Response: Thank you for your comment. We agree that using interaction terms in analysis can provide deeper insights, but there are several reasons why we chose not to include them in the current study. The current study employed the exploratory research approach since this topic was not well understood and existing knowledge about Asian Americans is limited. So we believe that focusing on the main effects of variables can provide sufficient insights for practical decision-making. We also believe that the findings of the current study provide a foundation for more detailed and structured research, helping researchers to clarify concepts, develop hypotheses, and identify key variables for further study. That is, once the foundational relationships are well understood, future research can explore interaction terms to uncover more nuanced findings.

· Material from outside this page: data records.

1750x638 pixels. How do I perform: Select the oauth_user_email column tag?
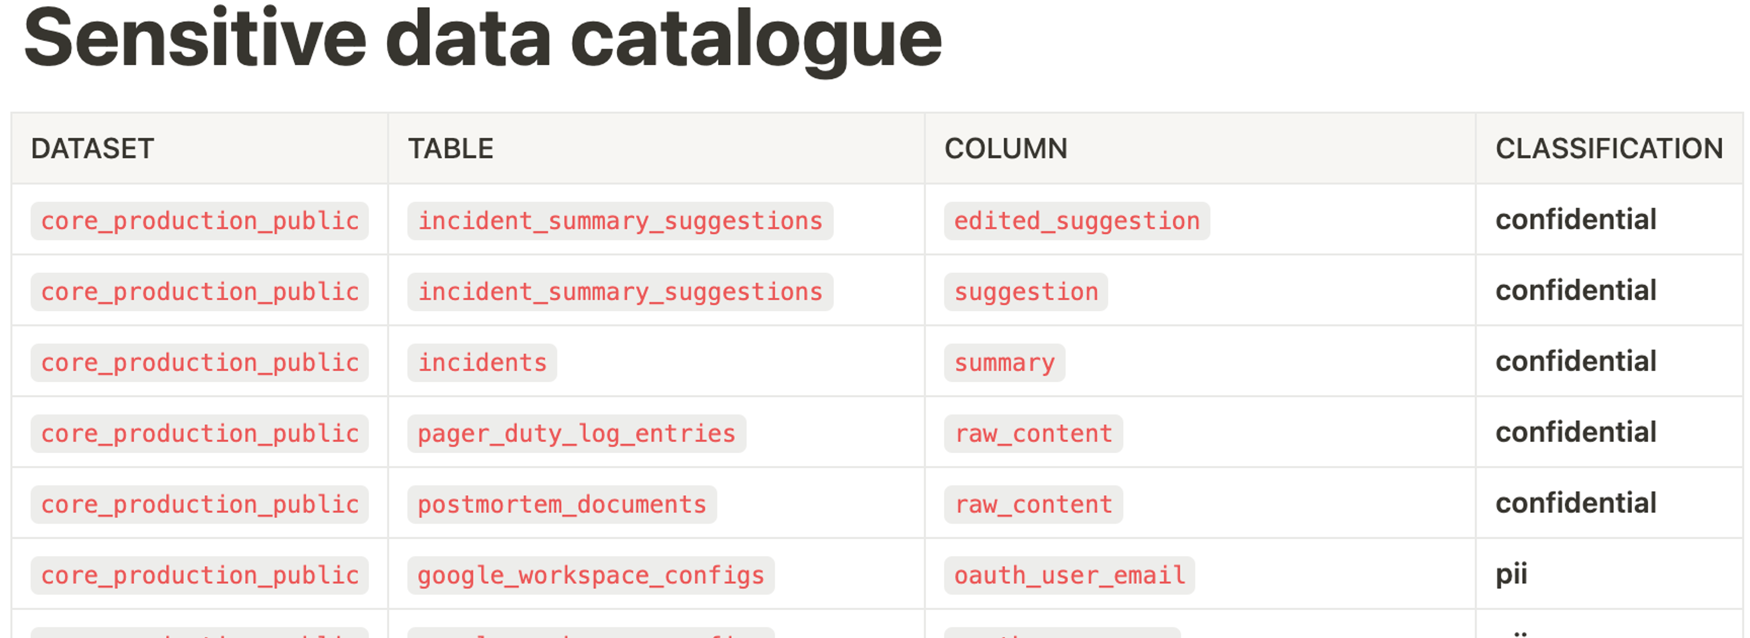[x=1069, y=575]
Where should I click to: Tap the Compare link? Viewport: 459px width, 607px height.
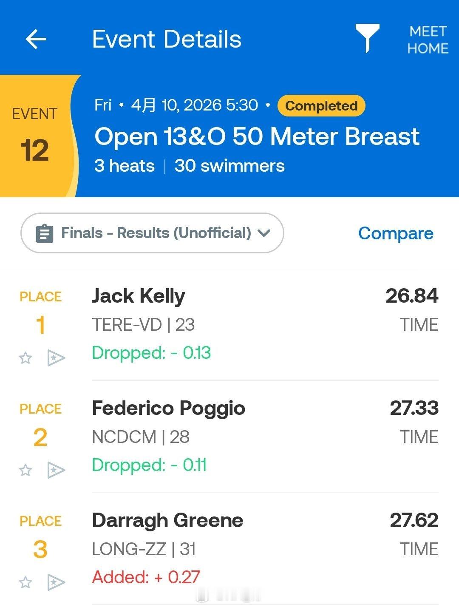[x=396, y=233]
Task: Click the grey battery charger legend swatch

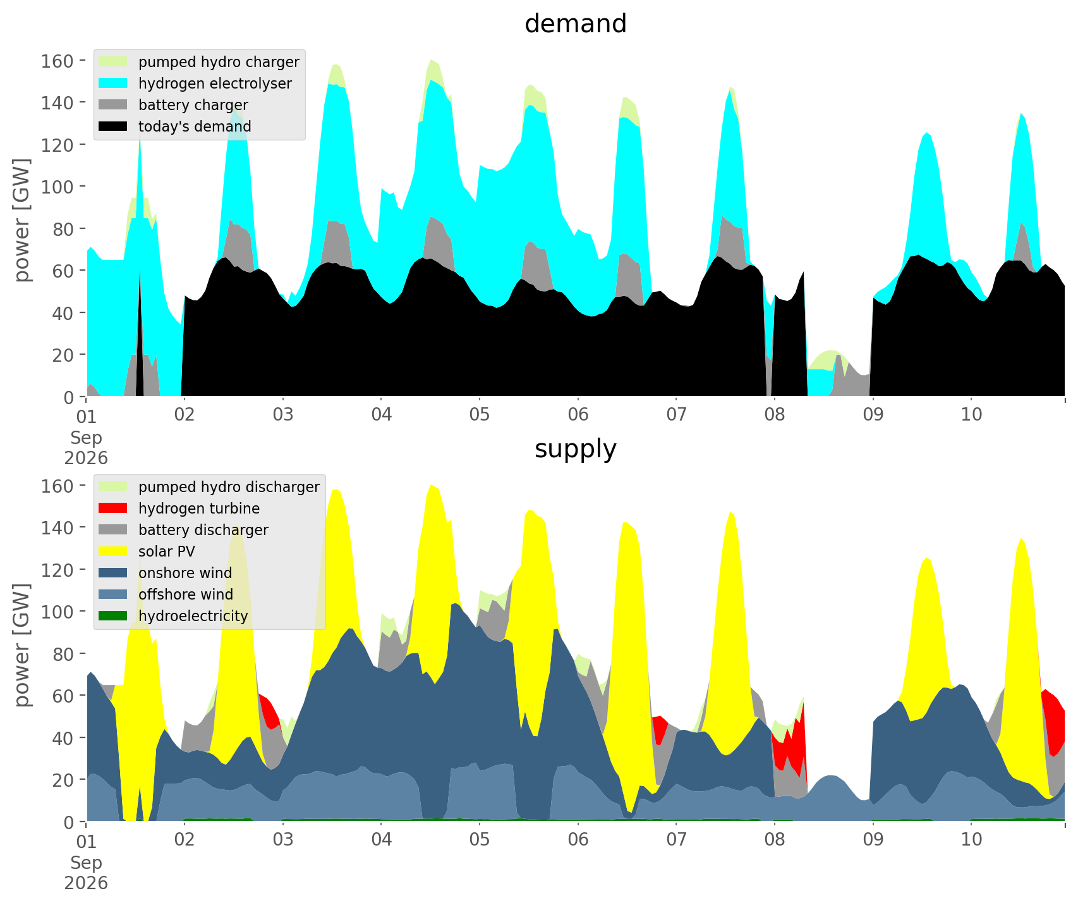Action: point(113,105)
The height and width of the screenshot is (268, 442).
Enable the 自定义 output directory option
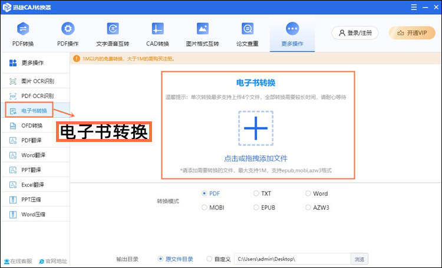tap(210, 259)
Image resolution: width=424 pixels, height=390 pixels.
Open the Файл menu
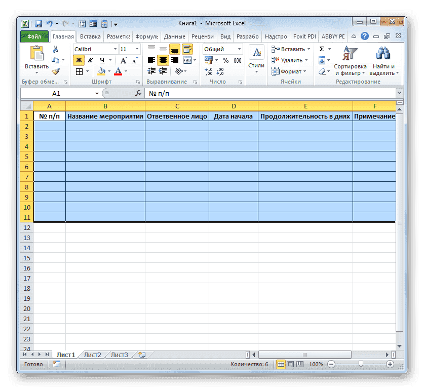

However, as you mentioned, we addressed the needs of testing interaction effects in the section of study limitation.

 

Additionally, exploring variables such as cultural beliefs about preventive healthcare, interpersonal networks and support, and health behaviors could provide valuable in-sights. System-level variables, such as the availability of healthcare providers offering culturally and linguistically appropriate services in the local area, should also be taken into account when assessing individuals' utilization of preventive health services. In particular, since exploring interaction effects based upon the intersectionality theory can pro-vide insights into the complex relationships in preventive care utilization among different factors, future study should consider interaction effects to uncover more nuanced findings.

Round 2

Reviewer 1 Report

Comments and Suggestions for Authors

No further comments.

Reviewer 3 Report

Comments and Suggestions for Authors

Thank you for addressing my comments. I would like to see more nuanced analysis even though it is not part of the main analysis. Some additional tests would be helpful for a future paper.